Start of Supplied information

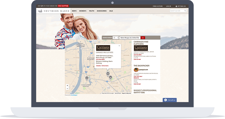Image resolution: width=225 pixels, height=119 pixels.
Task: Zoom in on the map
Action: point(67,86)
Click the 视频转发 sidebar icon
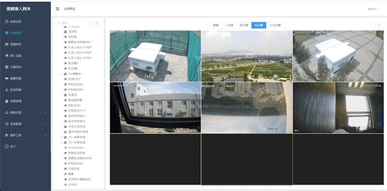Image resolution: width=387 pixels, height=191 pixels. pyautogui.click(x=7, y=44)
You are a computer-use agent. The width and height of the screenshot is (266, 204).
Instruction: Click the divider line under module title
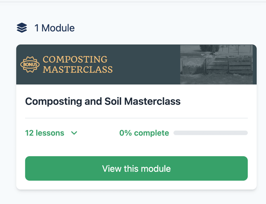tap(136, 118)
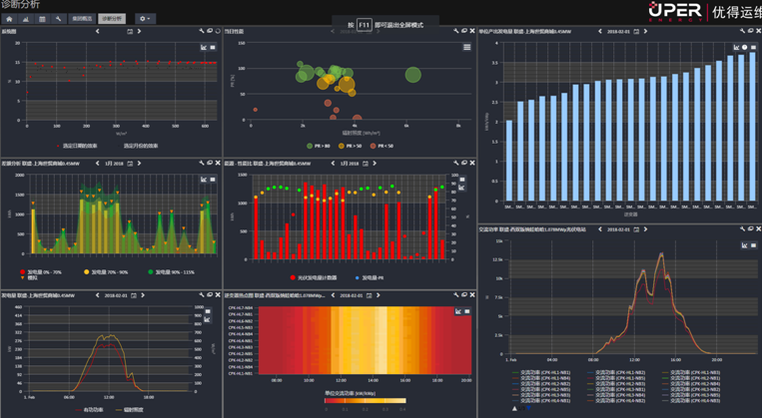The height and width of the screenshot is (418, 762).
Task: Open the wrench tools icon in top toolbar
Action: click(x=58, y=19)
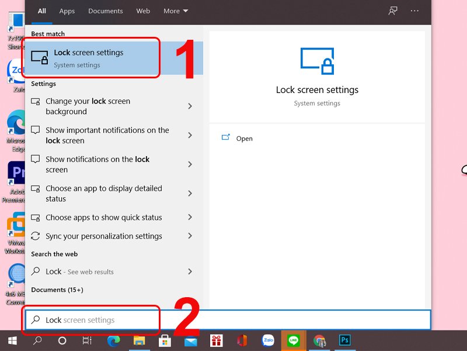Open Google Chrome from the taskbar
The image size is (467, 351).
click(319, 340)
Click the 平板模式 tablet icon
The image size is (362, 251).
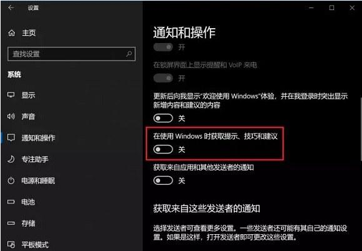pyautogui.click(x=11, y=245)
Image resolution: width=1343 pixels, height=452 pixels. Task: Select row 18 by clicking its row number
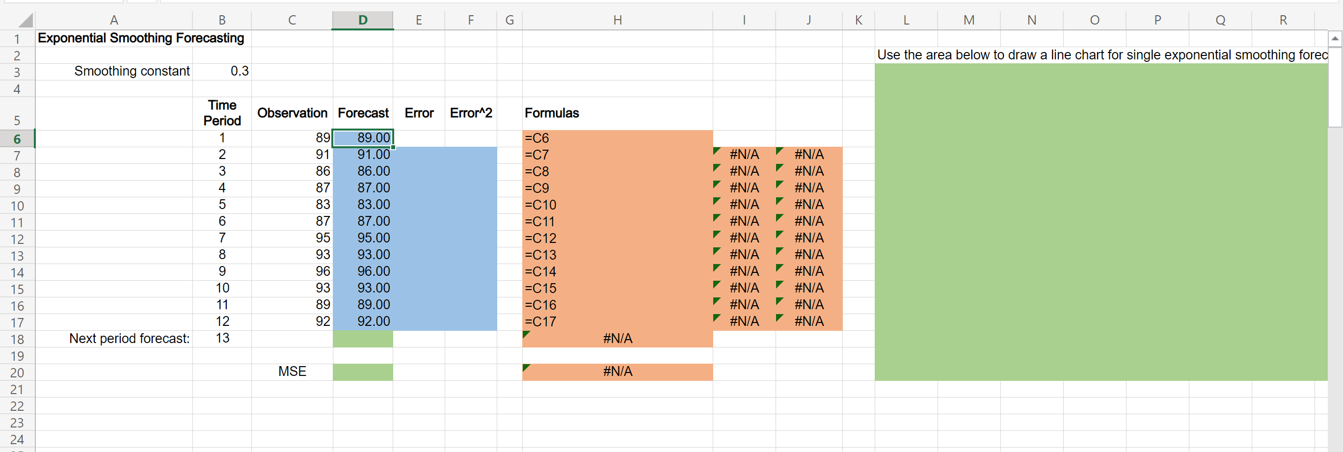coord(17,338)
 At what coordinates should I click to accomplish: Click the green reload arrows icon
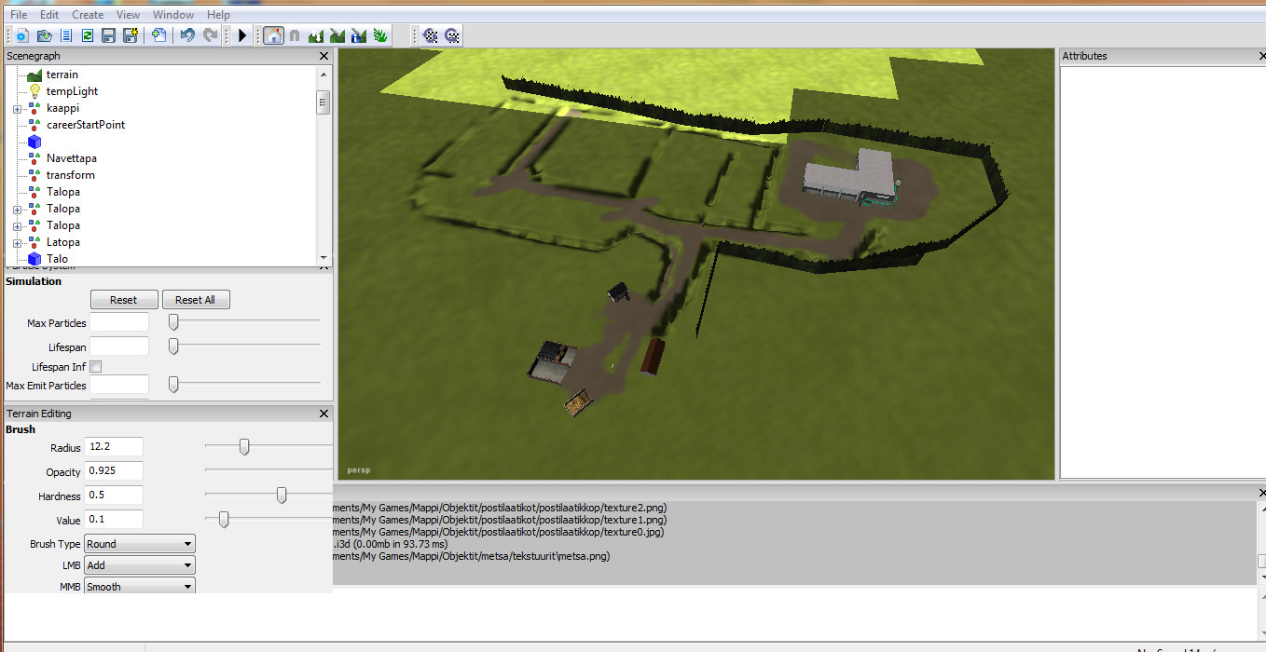[87, 35]
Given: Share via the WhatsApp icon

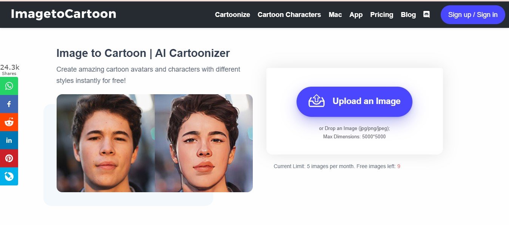Looking at the screenshot, I should click(9, 86).
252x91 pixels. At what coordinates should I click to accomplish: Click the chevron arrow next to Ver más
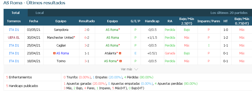coord(136,69)
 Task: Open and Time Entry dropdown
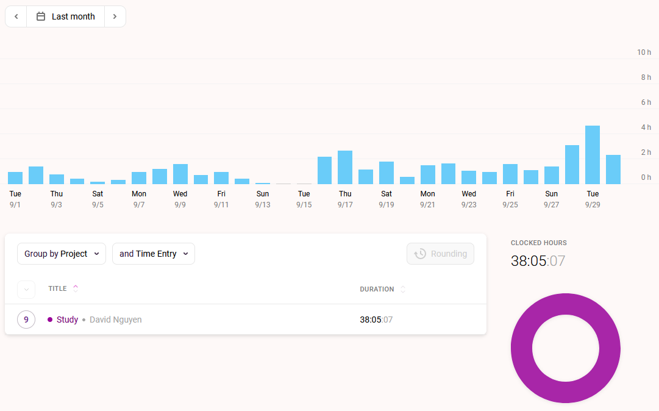click(x=154, y=254)
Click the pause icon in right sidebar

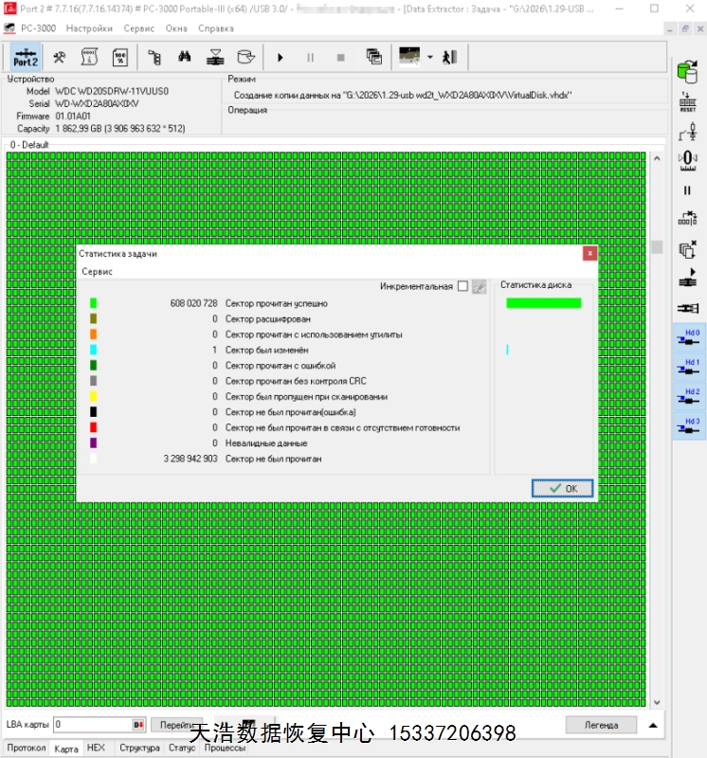pyautogui.click(x=688, y=190)
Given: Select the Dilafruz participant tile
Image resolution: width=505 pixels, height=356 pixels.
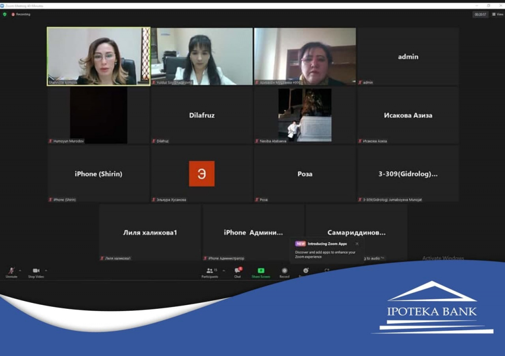Looking at the screenshot, I should tap(202, 115).
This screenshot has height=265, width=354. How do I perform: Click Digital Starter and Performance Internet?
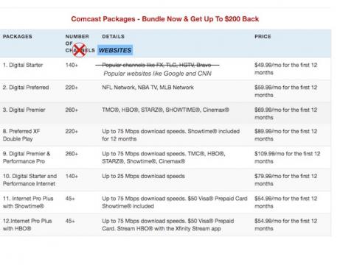(x=30, y=180)
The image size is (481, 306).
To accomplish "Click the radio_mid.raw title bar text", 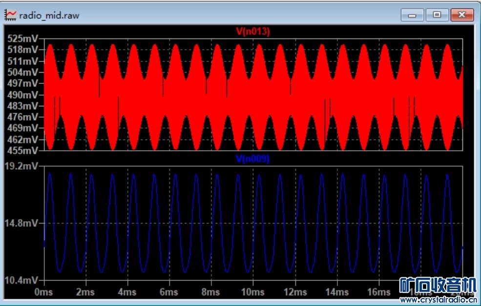I will pyautogui.click(x=49, y=15).
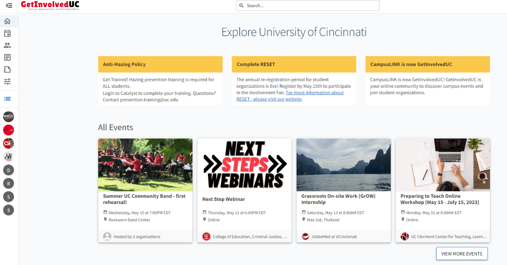
Task: Open the News article sidebar icon
Action: (7, 58)
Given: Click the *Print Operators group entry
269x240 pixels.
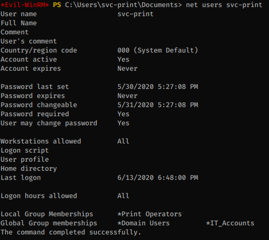Looking at the screenshot, I should [150, 214].
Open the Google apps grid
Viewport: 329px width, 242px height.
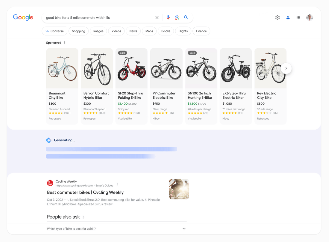[298, 17]
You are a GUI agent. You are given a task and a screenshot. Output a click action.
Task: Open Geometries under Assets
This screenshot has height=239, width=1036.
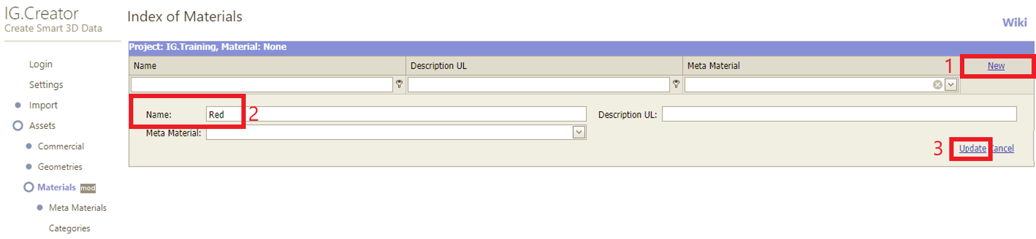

End of Supplied information

• Exercise objective
Search the records for the word "agent". Copy every line that has it.

• Output of the exercise
You are a computer-use agent. The width and height of the screenshot is (266, 204).
You are a GUI agent. You are given a task and a screenshot. Output a click action.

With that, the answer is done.